Addressing for the first time whether a patent holder under a contractual duty to deal is also subject to an antitrust duty to deal, the U. S. Court of Appeals for the Second Circuit upheld dismissal of a putative antitrust class action challenge to a drug manufacturer’s refusal to fully supply competitors’ requested quantities under patent settlement agreements.  In re Adderall XR® Antitrust Litigation, Case No. 13-1232 (2d Cir., June 9, 2014) (Sack, J.).

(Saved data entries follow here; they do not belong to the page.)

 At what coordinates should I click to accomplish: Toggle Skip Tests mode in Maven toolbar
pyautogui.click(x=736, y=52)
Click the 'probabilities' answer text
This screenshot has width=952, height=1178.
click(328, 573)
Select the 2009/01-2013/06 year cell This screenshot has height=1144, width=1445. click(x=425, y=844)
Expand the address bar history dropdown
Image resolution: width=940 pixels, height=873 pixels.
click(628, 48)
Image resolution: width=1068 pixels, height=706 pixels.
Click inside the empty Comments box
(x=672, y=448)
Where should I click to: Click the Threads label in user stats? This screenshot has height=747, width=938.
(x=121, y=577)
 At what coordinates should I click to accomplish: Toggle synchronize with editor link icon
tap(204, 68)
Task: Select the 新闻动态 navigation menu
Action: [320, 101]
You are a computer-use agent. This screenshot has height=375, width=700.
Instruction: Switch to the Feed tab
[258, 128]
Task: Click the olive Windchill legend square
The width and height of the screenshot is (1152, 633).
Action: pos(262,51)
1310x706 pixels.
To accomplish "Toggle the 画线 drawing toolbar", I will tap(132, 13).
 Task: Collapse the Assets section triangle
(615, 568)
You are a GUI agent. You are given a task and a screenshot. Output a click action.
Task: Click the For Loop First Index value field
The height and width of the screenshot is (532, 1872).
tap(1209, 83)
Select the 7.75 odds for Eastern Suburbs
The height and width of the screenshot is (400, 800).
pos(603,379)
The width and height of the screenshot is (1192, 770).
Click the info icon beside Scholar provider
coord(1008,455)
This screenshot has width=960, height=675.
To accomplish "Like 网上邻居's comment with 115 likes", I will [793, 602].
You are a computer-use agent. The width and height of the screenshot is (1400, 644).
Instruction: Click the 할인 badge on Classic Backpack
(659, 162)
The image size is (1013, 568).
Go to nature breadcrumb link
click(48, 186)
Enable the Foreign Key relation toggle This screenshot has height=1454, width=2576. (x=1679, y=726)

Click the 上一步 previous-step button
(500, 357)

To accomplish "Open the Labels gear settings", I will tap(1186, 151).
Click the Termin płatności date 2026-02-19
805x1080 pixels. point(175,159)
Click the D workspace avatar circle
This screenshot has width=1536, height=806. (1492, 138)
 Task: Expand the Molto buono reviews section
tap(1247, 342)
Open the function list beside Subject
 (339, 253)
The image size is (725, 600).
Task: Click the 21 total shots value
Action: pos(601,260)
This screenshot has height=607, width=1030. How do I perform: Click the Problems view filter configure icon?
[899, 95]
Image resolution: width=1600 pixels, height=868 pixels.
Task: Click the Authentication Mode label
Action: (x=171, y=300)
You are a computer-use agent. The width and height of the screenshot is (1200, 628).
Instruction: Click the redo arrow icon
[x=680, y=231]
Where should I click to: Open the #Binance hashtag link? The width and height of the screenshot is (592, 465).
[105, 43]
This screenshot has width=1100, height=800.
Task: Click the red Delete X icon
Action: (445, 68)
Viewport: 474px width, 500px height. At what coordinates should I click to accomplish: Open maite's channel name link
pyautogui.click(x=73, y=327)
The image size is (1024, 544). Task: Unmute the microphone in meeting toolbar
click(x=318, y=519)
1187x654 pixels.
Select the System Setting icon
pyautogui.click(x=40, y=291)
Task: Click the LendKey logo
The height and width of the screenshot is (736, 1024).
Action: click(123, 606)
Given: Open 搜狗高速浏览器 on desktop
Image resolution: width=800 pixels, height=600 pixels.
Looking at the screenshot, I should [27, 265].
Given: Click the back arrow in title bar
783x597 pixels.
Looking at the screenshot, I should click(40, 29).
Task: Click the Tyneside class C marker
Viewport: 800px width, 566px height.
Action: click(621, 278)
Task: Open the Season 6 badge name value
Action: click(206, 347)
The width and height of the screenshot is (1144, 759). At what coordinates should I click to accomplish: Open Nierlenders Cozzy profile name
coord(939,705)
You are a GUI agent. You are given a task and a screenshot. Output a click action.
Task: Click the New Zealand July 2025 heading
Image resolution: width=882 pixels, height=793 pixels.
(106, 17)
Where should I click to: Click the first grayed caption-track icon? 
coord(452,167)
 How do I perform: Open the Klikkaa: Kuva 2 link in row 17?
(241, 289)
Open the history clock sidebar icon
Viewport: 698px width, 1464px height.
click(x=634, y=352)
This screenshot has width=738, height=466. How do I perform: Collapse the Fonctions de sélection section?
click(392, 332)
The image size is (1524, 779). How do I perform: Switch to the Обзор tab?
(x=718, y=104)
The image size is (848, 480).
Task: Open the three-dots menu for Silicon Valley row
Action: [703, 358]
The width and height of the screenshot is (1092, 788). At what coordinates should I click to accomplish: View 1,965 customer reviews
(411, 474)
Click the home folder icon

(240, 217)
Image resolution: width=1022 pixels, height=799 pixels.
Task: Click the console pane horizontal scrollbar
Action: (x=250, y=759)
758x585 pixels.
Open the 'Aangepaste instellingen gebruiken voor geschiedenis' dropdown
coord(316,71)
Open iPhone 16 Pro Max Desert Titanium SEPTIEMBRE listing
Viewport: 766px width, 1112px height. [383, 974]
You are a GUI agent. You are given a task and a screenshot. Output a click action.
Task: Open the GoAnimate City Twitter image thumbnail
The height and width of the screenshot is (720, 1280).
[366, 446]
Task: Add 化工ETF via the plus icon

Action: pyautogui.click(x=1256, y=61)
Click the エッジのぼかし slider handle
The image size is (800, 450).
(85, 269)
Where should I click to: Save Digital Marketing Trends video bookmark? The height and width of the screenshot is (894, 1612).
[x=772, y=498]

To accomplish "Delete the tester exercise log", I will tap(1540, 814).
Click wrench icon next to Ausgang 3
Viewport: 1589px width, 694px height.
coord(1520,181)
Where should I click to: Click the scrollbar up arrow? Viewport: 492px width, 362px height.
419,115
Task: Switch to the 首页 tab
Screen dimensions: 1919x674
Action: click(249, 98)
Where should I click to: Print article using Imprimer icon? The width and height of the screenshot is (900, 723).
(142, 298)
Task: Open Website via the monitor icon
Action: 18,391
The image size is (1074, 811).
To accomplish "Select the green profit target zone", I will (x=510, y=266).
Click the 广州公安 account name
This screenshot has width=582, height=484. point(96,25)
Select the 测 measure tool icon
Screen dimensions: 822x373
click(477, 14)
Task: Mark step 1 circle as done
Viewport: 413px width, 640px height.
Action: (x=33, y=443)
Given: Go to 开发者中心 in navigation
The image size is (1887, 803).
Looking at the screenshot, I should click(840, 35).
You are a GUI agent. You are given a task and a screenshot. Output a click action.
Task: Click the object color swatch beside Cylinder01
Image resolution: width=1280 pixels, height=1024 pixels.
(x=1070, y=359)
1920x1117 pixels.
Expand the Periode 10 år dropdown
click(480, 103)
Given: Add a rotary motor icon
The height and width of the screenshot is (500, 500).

The defendants, Shire, hold patents covering Adderall XR.  Previously, Shire sued generic drug manufacturers Teva and Impax for patent infringement after those manufacturers—seeking U.S. Food and Drug Administration (FDA) approval to produce generic Adderall XR—argued that Shire’s patents were “invalid or will not be infringed.”  Shire settled with Teva and Impax in 2006 with variants of the traditional reverse-payment agreement.  In these settlement agreements, Teva and Impax agreed to stay out of the Adderall XR market for three years (even if FDA approval came earlier), but unlike a traditional reverse-payment agreement (where the patent holder pays money to the potential entrant), Shire agreed to grant licenses starting in 2009 for making and selling the drug and, if FDA approval had not yet occurred, to supply Teva and Impax’s requirements of unbranded Adderall XR for resale.  The 2d Circuit summarized the arrangement as follows: “Shire undertook to give its competitors both the rights and the supplies necessary to participate in the market for [Adderall XR].”  By the time Shire’s contractual exclusivity expired, the FDA had not approved either Teva or Impax’s applications, so Teva and Impax began purchasing from Shire.  Shortly thereafter, both companies alleged that Shire breached the settlement agreement obligations by refusing to fully fulfil their requirement orders.  However, both companies eventually settled with Shire.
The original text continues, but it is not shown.